What is wrong with the following proof that “all rulers have the same length" using induction?
Base case: suppose that we have one ruler, then clearly it clearly has the same length as itself.
Assume that any \(n\) rulers have the same length for the induction hypothesis. If we have \(n+1\) rulers, the first \(n\) ruler have the same length by the induction hypothesis, and the last \(n\) rulers have the same length also by induction hypothesis. The last ruler has the same length as the middle \(n-1\) rulers, so it also has the same length as the first ruler. This means all \(n+1\) rulers have the same length.

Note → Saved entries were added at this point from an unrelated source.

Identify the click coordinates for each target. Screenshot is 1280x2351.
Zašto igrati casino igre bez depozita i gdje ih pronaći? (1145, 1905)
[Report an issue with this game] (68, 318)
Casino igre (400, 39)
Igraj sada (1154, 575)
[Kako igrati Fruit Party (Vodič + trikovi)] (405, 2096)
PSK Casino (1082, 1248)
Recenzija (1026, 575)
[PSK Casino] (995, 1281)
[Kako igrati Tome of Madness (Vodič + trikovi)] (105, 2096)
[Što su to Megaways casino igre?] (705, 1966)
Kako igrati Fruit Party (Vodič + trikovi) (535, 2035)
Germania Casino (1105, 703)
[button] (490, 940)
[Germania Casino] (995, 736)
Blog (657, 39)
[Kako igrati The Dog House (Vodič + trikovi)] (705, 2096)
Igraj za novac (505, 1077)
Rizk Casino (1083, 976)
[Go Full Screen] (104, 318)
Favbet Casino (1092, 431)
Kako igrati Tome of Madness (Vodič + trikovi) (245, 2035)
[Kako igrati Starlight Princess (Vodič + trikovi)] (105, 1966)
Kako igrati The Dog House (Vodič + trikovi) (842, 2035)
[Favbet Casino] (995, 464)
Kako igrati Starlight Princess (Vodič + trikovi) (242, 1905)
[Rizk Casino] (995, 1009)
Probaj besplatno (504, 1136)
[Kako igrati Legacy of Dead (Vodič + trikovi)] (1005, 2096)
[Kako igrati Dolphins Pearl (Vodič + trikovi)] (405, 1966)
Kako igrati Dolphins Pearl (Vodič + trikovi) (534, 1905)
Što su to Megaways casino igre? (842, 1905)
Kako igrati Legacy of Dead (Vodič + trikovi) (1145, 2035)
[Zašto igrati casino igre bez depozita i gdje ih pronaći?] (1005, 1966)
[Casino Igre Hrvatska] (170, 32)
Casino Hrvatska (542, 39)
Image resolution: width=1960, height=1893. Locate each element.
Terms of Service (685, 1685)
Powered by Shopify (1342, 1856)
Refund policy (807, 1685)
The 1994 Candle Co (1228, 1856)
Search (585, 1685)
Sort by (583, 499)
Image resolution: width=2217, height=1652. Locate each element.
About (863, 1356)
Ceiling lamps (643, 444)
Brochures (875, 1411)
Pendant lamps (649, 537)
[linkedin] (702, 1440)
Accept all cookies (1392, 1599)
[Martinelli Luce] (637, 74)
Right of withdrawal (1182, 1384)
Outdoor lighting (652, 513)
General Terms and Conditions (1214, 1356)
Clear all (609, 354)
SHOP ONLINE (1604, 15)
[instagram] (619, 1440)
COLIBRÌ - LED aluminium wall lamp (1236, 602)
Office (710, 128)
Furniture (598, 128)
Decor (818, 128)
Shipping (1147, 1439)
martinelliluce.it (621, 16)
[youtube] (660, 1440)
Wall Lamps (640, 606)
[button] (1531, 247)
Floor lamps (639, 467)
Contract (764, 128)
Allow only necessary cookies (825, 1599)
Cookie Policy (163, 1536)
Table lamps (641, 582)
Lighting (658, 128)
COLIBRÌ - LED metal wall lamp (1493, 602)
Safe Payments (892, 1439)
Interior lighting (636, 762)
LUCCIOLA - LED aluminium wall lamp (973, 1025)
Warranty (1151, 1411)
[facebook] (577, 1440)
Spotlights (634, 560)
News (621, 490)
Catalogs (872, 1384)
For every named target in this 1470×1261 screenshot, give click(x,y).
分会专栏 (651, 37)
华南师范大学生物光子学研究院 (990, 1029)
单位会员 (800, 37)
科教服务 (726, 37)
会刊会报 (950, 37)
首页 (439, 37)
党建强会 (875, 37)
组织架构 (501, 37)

By the principle of mathematical induction, all rulers have the same length.
Given a series of statements enumerated by the natural numbers, the strong induction principle says the following. Suppose that
The 1st statement is true (the base case).
Whenever all statements up to and including the \(n\)th statement is true, the \((n+1)\)th statement is also true (induction step).
Then the statement is true for all natural numbers. Show that the strong induction principle works.
Prove that each natural number \(n\geq 2\) can be uniquely written as a product of prime factors. More precisely, there are prime numbers \(p_1,\dots,p_s\) such that \(n = p_1\dots p_s\). Moreover, if \(n = q_1\dots q_l\) where \(q_1,\dots,q_l\) are prime, then \(s=l\) and after reordering we have \(q_1 = p_1,\dots,q_s=p_s\). This is the fundamental theorem of arithmetic.
The AM-GM inequality asserts that the arithmetic mean of nonnegative numbers is always at least their geometric mean. That is, if \(a_1,\dots,a_n\geq 0\), then \[\frac{a_1+\dots+a_n}{n}\geq \sqrt[n]{a_1\dots a_n}.\] Prove this inequality.
There are many proofs of this fact and quite a few of them are by induction. In fact, one of the most creative uses of induction can be found in Cauchy’s proof of the AM-GM inequality in Cours d’analyse.
Consider the \(4!\) possible permutations of the numbers \(1,2,3,4\). Which of those permutations keep the expression \(x_1x_2+x_3x_4\) the same?
Show that if \(1+3+5+7+...+97+99=50^2\), then \(1+3+5+7+...+97+99+101=51^2\). Don’t forget that \((a+b)^2=a^2+2ab+b^2\).
Prove that for all positive integers \(n\) there exists a partition of the set of positive integers \(k\le2^{n+1}\) into sets \(A\) and \(B\) such that \[\sum_{x\in A}x^i=\sum_{x\in B}x^i\] for all integers \(0\le i\le n\).
Diophantine equations are those where we’re only interested in finding the integer solutions. Some of these equations are quite simple, while others look simple but are actually very difficult. The most famous one is Fermat’s Last Theorem, which says that when \(n>2\), there are no solutions to \[x^n+y^n=z^n.\] Pierre de Fermat claimed that he proved this in 1637, scribbling it in the margin of a book, but said “I have discovered a truly marvelous proof of this, which this margin is too narrow to contain." It was only proved by Andrew Wiles in 1995. Today’s problems won’t take 358 years to solve.
For which \(n\) is the expression \(4^n+n^4\) prime?
Find all solutions to \(x^2+2=y^3\) in the natural numbers.